*SET EXERCISE*:
Copy each of the items below verbatim, keeping every line unchanged and in its original order.

*ENTRIES SUPPLIED*:
________________

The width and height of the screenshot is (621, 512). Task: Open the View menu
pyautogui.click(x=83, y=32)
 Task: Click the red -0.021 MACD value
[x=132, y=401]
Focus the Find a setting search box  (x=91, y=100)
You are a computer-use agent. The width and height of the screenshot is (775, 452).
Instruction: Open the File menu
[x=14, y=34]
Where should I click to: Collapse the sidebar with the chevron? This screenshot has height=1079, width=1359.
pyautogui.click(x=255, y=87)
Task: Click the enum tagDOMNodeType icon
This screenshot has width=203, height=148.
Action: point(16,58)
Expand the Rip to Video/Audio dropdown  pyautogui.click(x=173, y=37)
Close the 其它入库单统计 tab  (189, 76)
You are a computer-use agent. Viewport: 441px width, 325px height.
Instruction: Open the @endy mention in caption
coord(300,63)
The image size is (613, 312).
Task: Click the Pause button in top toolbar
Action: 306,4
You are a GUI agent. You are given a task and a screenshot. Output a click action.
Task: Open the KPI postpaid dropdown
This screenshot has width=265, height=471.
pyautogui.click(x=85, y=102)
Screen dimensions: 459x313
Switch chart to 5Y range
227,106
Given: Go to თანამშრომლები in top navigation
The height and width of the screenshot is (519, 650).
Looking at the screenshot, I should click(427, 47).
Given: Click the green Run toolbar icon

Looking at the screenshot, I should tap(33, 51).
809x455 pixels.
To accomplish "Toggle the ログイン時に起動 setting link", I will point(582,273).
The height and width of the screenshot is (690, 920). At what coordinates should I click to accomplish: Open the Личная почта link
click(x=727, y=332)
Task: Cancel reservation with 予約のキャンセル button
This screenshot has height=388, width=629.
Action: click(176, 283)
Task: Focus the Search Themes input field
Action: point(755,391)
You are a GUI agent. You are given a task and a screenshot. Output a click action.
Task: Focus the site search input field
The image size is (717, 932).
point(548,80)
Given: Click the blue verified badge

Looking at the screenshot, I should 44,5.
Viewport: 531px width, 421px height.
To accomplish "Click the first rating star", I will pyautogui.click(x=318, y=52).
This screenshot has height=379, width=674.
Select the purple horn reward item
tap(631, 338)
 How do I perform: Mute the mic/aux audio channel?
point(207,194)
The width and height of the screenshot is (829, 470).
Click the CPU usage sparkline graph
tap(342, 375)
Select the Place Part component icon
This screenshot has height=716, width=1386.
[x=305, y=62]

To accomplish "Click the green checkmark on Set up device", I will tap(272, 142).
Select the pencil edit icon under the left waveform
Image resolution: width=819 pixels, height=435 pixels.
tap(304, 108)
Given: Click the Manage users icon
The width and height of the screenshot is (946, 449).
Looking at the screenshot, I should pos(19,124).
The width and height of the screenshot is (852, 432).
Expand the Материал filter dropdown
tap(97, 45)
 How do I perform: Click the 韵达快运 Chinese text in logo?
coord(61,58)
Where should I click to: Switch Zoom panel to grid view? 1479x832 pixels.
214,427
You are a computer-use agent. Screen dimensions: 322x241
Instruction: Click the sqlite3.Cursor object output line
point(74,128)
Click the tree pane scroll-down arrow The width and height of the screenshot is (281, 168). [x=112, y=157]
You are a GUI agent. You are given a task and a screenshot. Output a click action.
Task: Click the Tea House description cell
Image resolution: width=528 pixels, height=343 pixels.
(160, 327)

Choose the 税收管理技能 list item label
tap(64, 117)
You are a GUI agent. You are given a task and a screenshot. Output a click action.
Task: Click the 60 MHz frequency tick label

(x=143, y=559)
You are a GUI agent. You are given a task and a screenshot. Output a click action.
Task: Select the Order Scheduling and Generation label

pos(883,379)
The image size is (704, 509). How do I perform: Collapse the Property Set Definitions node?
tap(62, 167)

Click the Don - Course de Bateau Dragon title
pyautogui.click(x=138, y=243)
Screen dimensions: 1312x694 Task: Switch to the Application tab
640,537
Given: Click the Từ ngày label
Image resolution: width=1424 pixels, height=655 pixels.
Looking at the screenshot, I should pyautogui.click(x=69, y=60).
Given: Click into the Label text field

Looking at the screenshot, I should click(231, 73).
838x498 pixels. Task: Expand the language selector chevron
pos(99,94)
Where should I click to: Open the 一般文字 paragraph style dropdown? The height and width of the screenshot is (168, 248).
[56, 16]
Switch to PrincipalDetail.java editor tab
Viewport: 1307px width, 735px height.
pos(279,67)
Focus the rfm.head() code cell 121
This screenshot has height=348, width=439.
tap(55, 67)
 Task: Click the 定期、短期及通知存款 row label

________________

*RESPONSE FOR THIS EXERCISE*:
The width and height of the screenshot is (621, 512). Task: Open the View menu
pyautogui.click(x=83, y=32)
 Task: Click the red -0.021 MACD value
[x=132, y=401]
Focus the Find a setting search box  (x=91, y=100)
You are a computer-use agent. The width and height of the screenshot is (775, 452).
Instruction: Open the File menu
[x=14, y=34]
Where should I click to: Collapse the sidebar with the chevron? This screenshot has height=1079, width=1359.
pyautogui.click(x=255, y=87)
Task: Click the enum tagDOMNodeType icon
This screenshot has width=203, height=148.
Action: point(16,58)
Expand the Rip to Video/Audio dropdown  pyautogui.click(x=173, y=37)
Close the 其它入库单统计 tab  (189, 76)
You are a computer-use agent. Viewport: 441px width, 325px height.
Instruction: Open the @endy mention in caption
coord(300,63)
The image size is (613, 312).
Task: Click the Pause button in top toolbar
Action: 306,4
You are a GUI agent. You are given a task and a screenshot. Output a click action.
Task: Open the KPI postpaid dropdown
This screenshot has width=265, height=471.
pyautogui.click(x=85, y=102)
Screen dimensions: 459x313
Switch chart to 5Y range
227,106
Given: Go to თანამშრომლები in top navigation
The height and width of the screenshot is (519, 650).
Looking at the screenshot, I should click(427, 47).
Given: Click the green Run toolbar icon

Looking at the screenshot, I should tap(33, 51).
809x455 pixels.
To accomplish "Toggle the ログイン時に起動 setting link", I will point(582,273).
The height and width of the screenshot is (690, 920). At what coordinates should I click to accomplish: Open the Личная почта link
click(x=727, y=332)
Task: Cancel reservation with 予約のキャンセル button
This screenshot has height=388, width=629.
Action: click(176, 283)
Task: Focus the Search Themes input field
Action: point(755,391)
You are a GUI agent. You are given a task and a screenshot. Output a click action.
Task: Focus the site search input field
The image size is (717, 932).
point(548,80)
Given: Click the blue verified badge

Looking at the screenshot, I should 44,5.
Viewport: 531px width, 421px height.
To accomplish "Click the first rating star", I will pyautogui.click(x=318, y=52).
This screenshot has height=379, width=674.
Select the purple horn reward item
tap(631, 338)
 How do I perform: Mute the mic/aux audio channel?
point(207,194)
The width and height of the screenshot is (829, 470).
Click the CPU usage sparkline graph
tap(342, 375)
Select the Place Part component icon
This screenshot has height=716, width=1386.
[x=305, y=62]

To accomplish "Click the green checkmark on Set up device", I will tap(272, 142).
Select the pencil edit icon under the left waveform
Image resolution: width=819 pixels, height=435 pixels.
tap(304, 108)
Given: Click the Manage users icon
The width and height of the screenshot is (946, 449).
Looking at the screenshot, I should pos(19,124).
The width and height of the screenshot is (852, 432).
Expand the Материал filter dropdown
tap(97, 45)
 How do I perform: Click the 韵达快运 Chinese text in logo?
coord(61,58)
Where should I click to: Switch Zoom panel to grid view? 1479x832 pixels.
214,427
You are a computer-use agent. Screen dimensions: 322x241
Instruction: Click the sqlite3.Cursor object output line
point(74,128)
Click the tree pane scroll-down arrow The width and height of the screenshot is (281, 168). [x=112, y=157]
You are a GUI agent. You are given a task and a screenshot. Output a click action.
Task: Click the Tea House description cell
Image resolution: width=528 pixels, height=343 pixels.
(160, 327)

Choose the 税收管理技能 list item label
tap(64, 117)
You are a GUI agent. You are given a task and a screenshot. Output a click action.
Task: Click the 60 MHz frequency tick label

(x=143, y=559)
You are a GUI agent. You are given a task and a screenshot. Output a click action.
Task: Select the Order Scheduling and Generation label

pos(883,379)
The image size is (704, 509). How do I perform: Collapse the Property Set Definitions node?
tap(62, 167)

Click the Don - Course de Bateau Dragon title
pyautogui.click(x=138, y=243)
Screen dimensions: 1312x694 Task: Switch to the Application tab
640,537
Given: Click the Từ ngày label
Image resolution: width=1424 pixels, height=655 pixels.
Looking at the screenshot, I should pyautogui.click(x=69, y=60).
Given: Click into the Label text field

Looking at the screenshot, I should click(231, 73).
838x498 pixels. Task: Expand the language selector chevron
pos(99,94)
Where should I click to: Open the 一般文字 paragraph style dropdown? The height and width of the screenshot is (168, 248).
[56, 16]
Switch to PrincipalDetail.java editor tab
Viewport: 1307px width, 735px height.
pos(279,67)
Focus the rfm.head() code cell 121
This screenshot has height=348, width=439.
tap(55, 67)
 Task: Click the 定期、短期及通知存款 row label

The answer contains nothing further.